EDEN 5000 d.C.

Adamo ed Eva, disegno originale di Rodafà Sosteno

Davanti a me soltanto l’oceano, calmo e trasparente, distesa piatta e infinita d’azzurro che acquieta liquido ogni tempesta, esterna o interna che sia.  

Abbasso lo sguardo e vedo i miei seni, le gambe, nude e appena flesse, piantate, sepolte nella sabbia bianca e finissima. Sento l’afrore dolciastro, acre e forte delle microalghe in decomposizione nelle acque calde e saline di quest’isola, l’Adam.

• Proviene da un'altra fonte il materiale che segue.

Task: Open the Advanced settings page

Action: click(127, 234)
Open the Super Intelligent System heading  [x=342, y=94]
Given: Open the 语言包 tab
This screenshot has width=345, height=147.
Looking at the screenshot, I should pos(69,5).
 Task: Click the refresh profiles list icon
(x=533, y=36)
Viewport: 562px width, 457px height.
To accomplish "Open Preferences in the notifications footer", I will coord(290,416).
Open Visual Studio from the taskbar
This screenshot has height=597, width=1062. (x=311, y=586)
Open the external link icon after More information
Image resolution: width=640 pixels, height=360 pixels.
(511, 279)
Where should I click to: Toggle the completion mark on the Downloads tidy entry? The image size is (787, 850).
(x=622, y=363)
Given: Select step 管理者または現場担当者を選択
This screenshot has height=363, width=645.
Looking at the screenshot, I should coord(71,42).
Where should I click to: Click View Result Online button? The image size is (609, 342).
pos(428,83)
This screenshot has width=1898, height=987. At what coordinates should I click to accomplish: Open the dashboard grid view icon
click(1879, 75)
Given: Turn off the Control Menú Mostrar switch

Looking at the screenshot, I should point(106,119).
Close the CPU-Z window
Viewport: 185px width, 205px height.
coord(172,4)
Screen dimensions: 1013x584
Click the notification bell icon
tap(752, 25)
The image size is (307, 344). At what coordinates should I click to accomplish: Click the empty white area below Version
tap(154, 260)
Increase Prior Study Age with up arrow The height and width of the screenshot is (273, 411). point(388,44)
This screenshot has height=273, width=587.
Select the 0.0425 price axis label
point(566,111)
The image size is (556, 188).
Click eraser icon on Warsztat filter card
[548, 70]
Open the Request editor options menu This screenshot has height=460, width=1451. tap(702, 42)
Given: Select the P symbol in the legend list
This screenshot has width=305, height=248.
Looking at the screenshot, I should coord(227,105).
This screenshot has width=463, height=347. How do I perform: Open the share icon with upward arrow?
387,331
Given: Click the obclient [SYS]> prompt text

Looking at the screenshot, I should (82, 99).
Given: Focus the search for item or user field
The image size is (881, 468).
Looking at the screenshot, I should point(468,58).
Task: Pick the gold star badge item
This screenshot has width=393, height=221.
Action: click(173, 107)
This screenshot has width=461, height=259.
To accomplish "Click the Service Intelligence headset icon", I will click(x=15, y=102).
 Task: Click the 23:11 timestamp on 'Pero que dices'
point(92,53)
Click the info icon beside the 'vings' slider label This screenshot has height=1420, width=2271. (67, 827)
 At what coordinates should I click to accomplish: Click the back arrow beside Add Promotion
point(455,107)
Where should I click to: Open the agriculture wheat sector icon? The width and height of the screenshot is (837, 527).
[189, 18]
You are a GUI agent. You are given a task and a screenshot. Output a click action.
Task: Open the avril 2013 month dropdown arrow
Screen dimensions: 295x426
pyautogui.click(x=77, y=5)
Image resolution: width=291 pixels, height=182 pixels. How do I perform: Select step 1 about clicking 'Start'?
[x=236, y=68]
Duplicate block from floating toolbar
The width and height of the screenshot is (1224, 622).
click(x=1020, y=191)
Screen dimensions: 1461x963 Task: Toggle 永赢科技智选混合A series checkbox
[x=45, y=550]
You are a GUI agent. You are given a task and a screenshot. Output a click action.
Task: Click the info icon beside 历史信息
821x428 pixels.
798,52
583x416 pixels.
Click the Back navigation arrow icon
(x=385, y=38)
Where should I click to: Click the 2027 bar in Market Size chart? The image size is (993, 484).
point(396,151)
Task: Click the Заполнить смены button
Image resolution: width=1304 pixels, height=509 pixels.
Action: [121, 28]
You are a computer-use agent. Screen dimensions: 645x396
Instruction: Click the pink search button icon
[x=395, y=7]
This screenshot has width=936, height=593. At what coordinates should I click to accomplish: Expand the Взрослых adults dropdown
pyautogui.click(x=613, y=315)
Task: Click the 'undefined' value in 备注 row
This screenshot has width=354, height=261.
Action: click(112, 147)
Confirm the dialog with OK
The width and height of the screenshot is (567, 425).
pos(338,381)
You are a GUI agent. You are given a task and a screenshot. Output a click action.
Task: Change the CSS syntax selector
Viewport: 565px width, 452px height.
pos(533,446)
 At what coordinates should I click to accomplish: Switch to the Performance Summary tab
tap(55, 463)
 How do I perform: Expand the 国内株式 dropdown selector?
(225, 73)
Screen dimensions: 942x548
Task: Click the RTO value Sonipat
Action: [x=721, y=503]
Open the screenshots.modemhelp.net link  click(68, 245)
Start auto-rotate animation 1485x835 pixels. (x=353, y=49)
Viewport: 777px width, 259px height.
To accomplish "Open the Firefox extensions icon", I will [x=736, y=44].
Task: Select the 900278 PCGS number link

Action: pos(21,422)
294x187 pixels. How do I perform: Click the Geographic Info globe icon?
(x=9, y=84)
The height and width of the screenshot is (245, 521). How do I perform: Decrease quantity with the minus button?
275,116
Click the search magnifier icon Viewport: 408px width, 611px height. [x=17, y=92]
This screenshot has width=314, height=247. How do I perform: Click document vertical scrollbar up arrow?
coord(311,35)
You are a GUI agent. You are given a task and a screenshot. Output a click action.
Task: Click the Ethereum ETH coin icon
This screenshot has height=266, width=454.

Una miriade di piccolissimi pesci variopinti sciama d’improvviso attorno alle mie gambe,  quasi fosse materia solida, liscia e glabra nei polpacci. 

Si formano ora decine di pozze stagnanti ed i minuscoli pesci tropicali si trasformano sotto ai miei occhi: come per una nuova nascita, ecco la metamorfosi - e successiva moltiplicazione - di migliaia, poi milioni e milioni di girini dalla coda troppo sottile e lunga per essere tali. 

Adesso sono ancor più piccoli, si riducono a vista d’occhio e dirigono, tutti quanti, nello stesso tempo, perfetti e sincroni verso di me, puntano alle mie gambe, da cui si erano già allontanati. Tornando indietro, sembrano ora muoversi al rallentatore, e nel breve spazio che ci separa, a centinaia di migliaia, smettono come d’incanto di agitare le loro code filiformi,  si bloccano inerti. 

I pochi superstiti sono ora a contatto con la mia pelle, ne conto cinque o sei. Sento la lieve pressione che esercitano con le loro teste microscopiche tentando di forare il derma ed entrare; sono paralizzata dal terrore, avverto un pizzicore lieve che solletica, ma diviene ben presto bruciore acuto ed intenso, come da minuscole punture di spilli arroventati. Cerco di staccarli con le mani: troppo tardi, non ci riesco: sono entrati. 

Sulla mia pelle, stranamente, nessuna ferita o segno del loro passaggio. Un sudore freddo e copioso mi avvolge, sto perdendo i sensi, quando sento uno schiocco secco e forte alla base del collo, come di nocca d’osso premuta da mano invisibile ma energica, che mi rende più eretta, potente. 

Mi sento all’improvviso quieta e tranquilla sin nel profondo, mentre la mia pelle si indurisce sotto ai miei occhi, diviene più resistente dell'acciaio, del diamante. I muscoli sono adesso tesi e posso avvertire la mia nuova forza, scariche di energia azzurrina crepitano intorno a questo corpo metallico che osservo quasi con distacco, come se mi fosse appartenuto da sempre.

L’orizzonte si trasforma sotto ai miei occhi. Il cielo adesso non è più azzurro e chiaro, ma grigio d’un pulviscolo fine e fuligginoso, solcato da fulmini radi, sottili e veloci. Fa caldo, molto caldo, inizia a piovere: grosse gocce calde che evaporano subito al contatto con la mia pelle.

In lontananza, sulla terraferma, intravedo una decina di grandi torri metalliche, argentee ed altissime, talmente alte che sembrano perdersi nel cielo scuro, che sembra chiarire e virare piano all’arancio, poi al rosso. 

Dall’orizzonte una linea sottile, d’un vermiglio intenso e luminoso, avanza veloce, si allarga sempre più e inghiotte svelta ogni traccia di oscurità, la pioggia cessa all'improvviso, così come è iniziata. Ora so cosa devo fare: là, sotto quelle torri, stanno le macchine autopensanti, da troppe generazioni padrone dell’Umanità, che consideravano oramai soltanto un illogico parassita di questa Terra. 

Niente e nessuno potrà fermarmi dal distruggerle. 

Tutte. 

Perché ogni cosa deve ricominciare dal principio, i bambini devono crescere e giocare liberi. 

Perché ora ho un anima e un nome nuovo, che quest’isola mi ha dato: EVA ADAM.